Palm Beach Post | By Giuseppe Sabella | May 5, 2022
PALM SPRINGS — Standing in the school board chambers Wednesday afternoon, Sarah Mooney raised her right hand and recited the Law Enforcement Oath of Honor, securing her position as the latest police chief for Palm Beach County public schools.
“Shiny and new,” she said, looking down as Bob Mooney pinned a badge to his wife’s uniform.
In her first moments as chief, Mooney reflected on the achievements leading to her swearing-in ceremony, along with her plans for the embattled police department.
Mooney said she developed a spirit of competition and dedication while swimming throughout college, and that helping others became a focus after earning her master’s degree in social work.
She carried those lessons to the West Palm Beach Police Department, where she climbed from police officer to police chief over more than two decades.
And on Wednesday, shortly after County Judge Ted Booras administered the oath, Mooney vowed to lean on those experiences and push for better conditions at the school police department.
“For my entire life, I’ve lived here,” she said. “The importance of keeping this community safe is a very big responsibility. I don’t take it lightly.”
‘I’m fair and I will listen’: Mooney addresses turmoil in school police department
In the months leading to Mooney’s arrival, an unknown number of officers wrote an anonymous letter to Gov. Ron DeSantis, highlighting dozens of vacancies in the school police department and pushing for a takeover by the Palm Beach County Sheriff’s Office, a possible solution to their agency’s staffing woes.
Another person, who identified themselves only as a retired officer, wrote a letter to the school board, outlining concerns about department leadership, resources and morale. Officers, the letter said, are afraid of the “fierce retribution” that might follow if someone were to complain.
In an interview after Wednesday’s ceremony, Mooney said officers could share their concerns under her leadership.
“I’m fair and I will listen to anybody if you have something you want to get off your chest or an idea you think might be good,” the chief said. “But I want you to bring a solution to whatever you think the issue is, too. It’s not a one-man band. This is a collaborative type of job, and you have to respect the people that work here.”
“I think one of the worst things you can do is not listen to them and not let them have their piece,” she continued. “As far as retaliation goes, that’s not me, and it shouldn’t be. If you have ideas to improve your work environment, you should be able to bring them forward.”
Mooney is fourth Palm Beach County schools police chief in year
One of the most common concerns is understaffing. The school district has reassured families and employees that every school is staffed with an officer, meeting the requirements of a law passed after the 2018 school shooting in Parkland.
But the district relies on officers from half a dozen other police departments to supplement its own force, helping the district to stay in compliance as it struggles with recruitment, Superintendent Mike Burke said earlier this year.
“We have enough officers within Palm Beach County, our own force, to cover the schools,” Burke said. “But we don’t like getting this thin. We want to be prepared if we have a resignation or retirement.”

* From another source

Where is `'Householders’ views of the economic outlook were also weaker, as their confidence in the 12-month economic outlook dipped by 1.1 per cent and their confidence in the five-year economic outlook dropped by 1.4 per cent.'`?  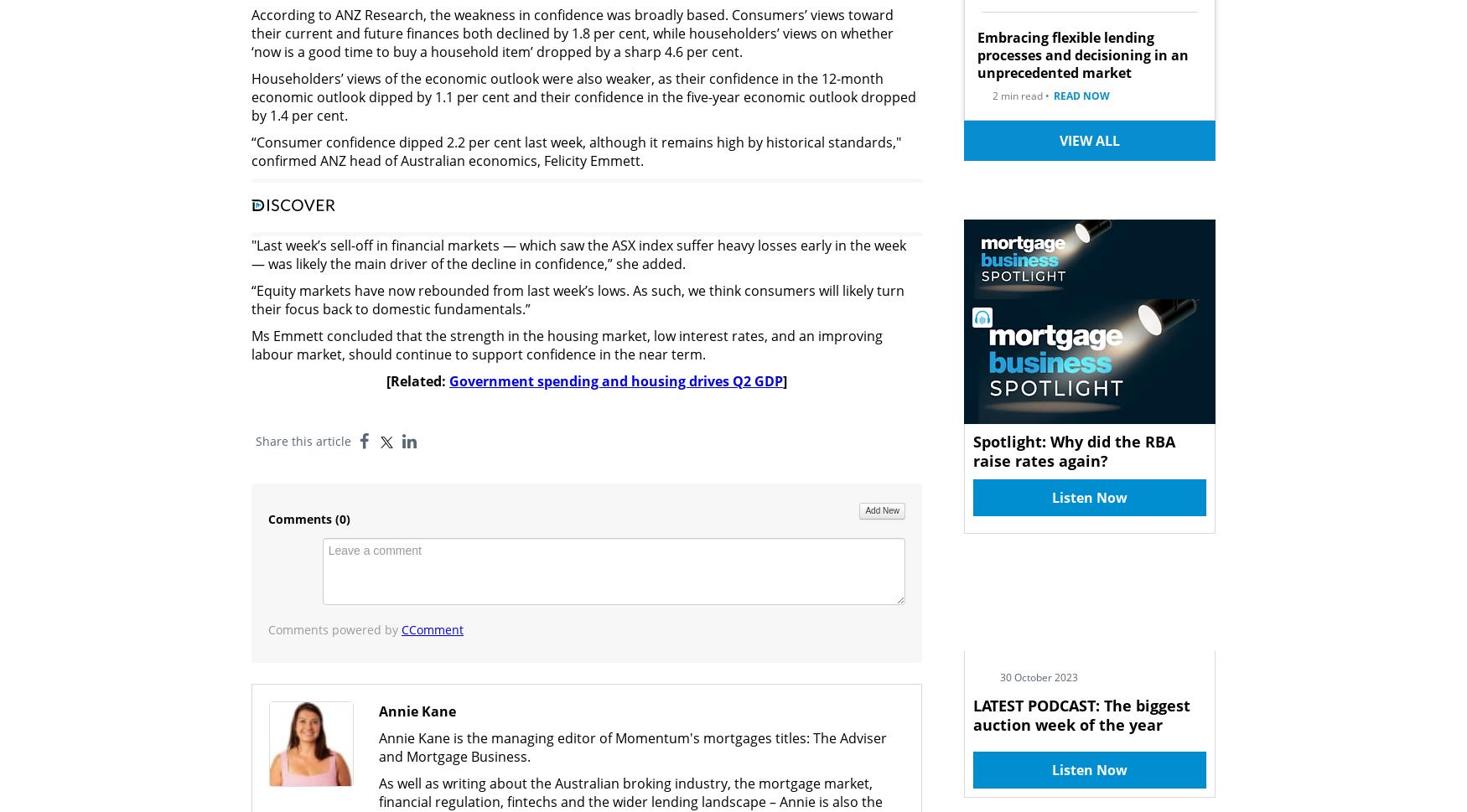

The sheriff’s office is also making 20 deputies and two sergeants available to local schools after reaching an agreement with the district in March.
And Mooney – who followed former chiefs Patrick McCutcheon, Daniel Alexander and Frank Kitzerow – is the police department’s fourth leader in about a year.
“You’ve got to have the right people for the positions, especially in the school environment,” Mooney said. “It’s very different than working out in a city or in the suburbs. You’re looking for very particular people.”
Mooney said her ultimate goal was to improve morale and increase resources, making the department a place where people stay and pursue careers.
And the first task, she said, was learning what works and what needs improvement in the department.
“We’ve got a lot of highly skilled and experienced people that work here,” Mooney added. “If you can just make the environment to where they can go out and do what they know how to do, that would go a long way.”